Physics of Biological Matter
Our group investigates the behavior of complex biological systems and fluids, including blood and suspensions of soft and active particles. Such systems are generally out of equilibrium and exhibit complex structures, interactions, and dynamics. In particular, we are interested in the behavior of active systems, blood flow in health and disease (e.g. malaria), cell mechanics and adhesion, microfluidics, and rheological properties of cellular suspensions.
Biological cells are sophisticated soft machines, which are able to self-organize into intricate dynamic structures, process incoming information, and actively respond to various perturbations. Recent advances in micro- and nano-technologies allow for the bottom-up reconstitution of soft cell-mimicking compartments, with a goal to create synthetic cells. The key element that remains unsolved is the emergence of dynamic cellular structures from local interactions between internal cell components. We develop and use computational models of soft active systems and synthetic cells, in order to advance our understanding of their self-organization and behavior.

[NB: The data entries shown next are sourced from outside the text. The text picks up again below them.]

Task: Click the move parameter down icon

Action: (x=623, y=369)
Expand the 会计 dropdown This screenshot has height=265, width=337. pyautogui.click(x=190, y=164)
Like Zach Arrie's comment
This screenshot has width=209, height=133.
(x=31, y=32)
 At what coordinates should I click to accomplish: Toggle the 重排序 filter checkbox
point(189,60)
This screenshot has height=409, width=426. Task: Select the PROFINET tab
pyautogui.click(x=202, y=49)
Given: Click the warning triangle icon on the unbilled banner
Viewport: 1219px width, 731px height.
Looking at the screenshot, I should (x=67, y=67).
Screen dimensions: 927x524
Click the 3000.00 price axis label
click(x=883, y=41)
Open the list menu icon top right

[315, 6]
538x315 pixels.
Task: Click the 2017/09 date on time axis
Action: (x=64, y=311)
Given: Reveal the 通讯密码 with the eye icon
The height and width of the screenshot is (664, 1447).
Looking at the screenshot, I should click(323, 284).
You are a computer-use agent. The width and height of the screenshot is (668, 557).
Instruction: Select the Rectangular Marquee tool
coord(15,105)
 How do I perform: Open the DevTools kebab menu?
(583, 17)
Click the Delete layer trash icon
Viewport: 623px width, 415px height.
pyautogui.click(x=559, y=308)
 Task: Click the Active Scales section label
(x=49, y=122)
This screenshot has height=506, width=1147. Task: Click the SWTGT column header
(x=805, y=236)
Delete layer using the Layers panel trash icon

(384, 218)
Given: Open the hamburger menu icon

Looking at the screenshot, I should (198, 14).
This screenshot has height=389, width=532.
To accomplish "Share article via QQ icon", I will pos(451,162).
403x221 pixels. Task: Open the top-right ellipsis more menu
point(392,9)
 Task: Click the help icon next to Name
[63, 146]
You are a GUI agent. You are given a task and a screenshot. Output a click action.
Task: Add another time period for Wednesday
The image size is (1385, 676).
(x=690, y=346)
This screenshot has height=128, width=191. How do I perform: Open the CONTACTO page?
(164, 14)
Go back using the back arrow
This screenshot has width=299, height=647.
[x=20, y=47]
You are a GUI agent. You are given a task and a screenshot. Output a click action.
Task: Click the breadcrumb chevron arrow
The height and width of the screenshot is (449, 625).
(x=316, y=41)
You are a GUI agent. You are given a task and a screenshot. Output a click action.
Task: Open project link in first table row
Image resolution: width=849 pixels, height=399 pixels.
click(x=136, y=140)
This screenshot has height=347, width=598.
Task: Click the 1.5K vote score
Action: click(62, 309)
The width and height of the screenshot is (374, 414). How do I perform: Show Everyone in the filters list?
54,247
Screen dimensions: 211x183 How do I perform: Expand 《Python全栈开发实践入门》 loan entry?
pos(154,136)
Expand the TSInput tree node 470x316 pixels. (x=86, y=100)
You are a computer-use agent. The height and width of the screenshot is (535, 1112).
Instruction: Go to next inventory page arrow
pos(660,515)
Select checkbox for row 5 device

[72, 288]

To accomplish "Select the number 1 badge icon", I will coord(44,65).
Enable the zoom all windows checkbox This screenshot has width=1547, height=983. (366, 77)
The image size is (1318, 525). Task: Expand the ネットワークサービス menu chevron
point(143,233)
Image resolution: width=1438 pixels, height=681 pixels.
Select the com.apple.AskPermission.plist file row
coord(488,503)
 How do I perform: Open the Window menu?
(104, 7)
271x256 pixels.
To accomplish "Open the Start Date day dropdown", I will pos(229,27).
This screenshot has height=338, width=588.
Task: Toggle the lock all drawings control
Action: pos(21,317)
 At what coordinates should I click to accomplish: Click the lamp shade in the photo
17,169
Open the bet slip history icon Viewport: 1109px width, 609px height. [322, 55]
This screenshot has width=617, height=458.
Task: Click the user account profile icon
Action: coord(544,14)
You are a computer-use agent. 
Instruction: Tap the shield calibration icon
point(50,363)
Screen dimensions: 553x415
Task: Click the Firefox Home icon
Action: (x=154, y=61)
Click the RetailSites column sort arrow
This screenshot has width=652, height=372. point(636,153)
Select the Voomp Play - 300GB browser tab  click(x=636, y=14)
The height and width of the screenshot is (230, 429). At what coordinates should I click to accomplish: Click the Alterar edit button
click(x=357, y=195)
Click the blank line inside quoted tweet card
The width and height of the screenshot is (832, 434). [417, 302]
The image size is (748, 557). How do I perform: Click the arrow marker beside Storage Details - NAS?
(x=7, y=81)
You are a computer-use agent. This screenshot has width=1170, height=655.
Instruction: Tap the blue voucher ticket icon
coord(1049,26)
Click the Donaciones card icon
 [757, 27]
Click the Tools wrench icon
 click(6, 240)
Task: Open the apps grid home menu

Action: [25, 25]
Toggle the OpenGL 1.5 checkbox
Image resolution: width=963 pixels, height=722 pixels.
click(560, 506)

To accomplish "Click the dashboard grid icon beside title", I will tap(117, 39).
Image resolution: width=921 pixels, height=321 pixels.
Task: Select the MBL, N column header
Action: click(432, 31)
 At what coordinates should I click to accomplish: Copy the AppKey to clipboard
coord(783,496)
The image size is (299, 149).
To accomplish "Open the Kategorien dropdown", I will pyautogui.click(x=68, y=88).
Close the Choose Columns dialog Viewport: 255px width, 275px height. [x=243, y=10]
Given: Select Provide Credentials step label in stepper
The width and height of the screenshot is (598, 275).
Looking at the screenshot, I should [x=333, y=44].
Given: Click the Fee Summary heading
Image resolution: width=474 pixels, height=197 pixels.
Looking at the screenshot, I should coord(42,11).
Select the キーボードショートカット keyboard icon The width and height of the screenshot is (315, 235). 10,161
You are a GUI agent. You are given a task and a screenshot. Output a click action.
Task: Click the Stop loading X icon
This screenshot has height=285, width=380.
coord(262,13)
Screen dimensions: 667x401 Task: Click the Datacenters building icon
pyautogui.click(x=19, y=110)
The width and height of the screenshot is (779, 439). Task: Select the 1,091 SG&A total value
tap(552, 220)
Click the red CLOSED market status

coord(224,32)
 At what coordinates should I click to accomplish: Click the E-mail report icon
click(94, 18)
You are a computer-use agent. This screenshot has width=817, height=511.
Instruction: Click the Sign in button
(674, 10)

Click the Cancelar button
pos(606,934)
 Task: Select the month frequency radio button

Blood flow in the microcirculation plays a profound role in various physiological processes and pathologies in the organism. For instance, alterations in tissue perfusion induced by diseases (e.g., cancer, malaria) and the cessation of bleeding after an injury (hemostasis) are important conditions, where computational modeling can help identify relevant physical mechanisms. We employ modeling at the cellular level to better understand the microvascular perfusion and related biological processes.
Dr. Dmitry Fedosov
Building 04.16 / Room 2013
- Project “Modelling Trypanosome Motility in Blood Flow” within the Priority Programme “Physics of Parasitism” (SPP 2332), Deutsche Forschungsgemeinschaft. The main objective of this project is to achieve a better understanding of the swimming behavior of trypanosome parasite in blood flow using numerical modeling.
- Project on bacterial film formation within the ETN-PHYMOT Consortium “Physics of Microbial Motility”, European Commission. The main aim of the project is to arrive at a detailed understanding of the collective swarming behavior of bacteria, and to elucidate the importance of interactions between bacteria, their shape and the strength of propulsion for the formation and motility of swarming aggregates.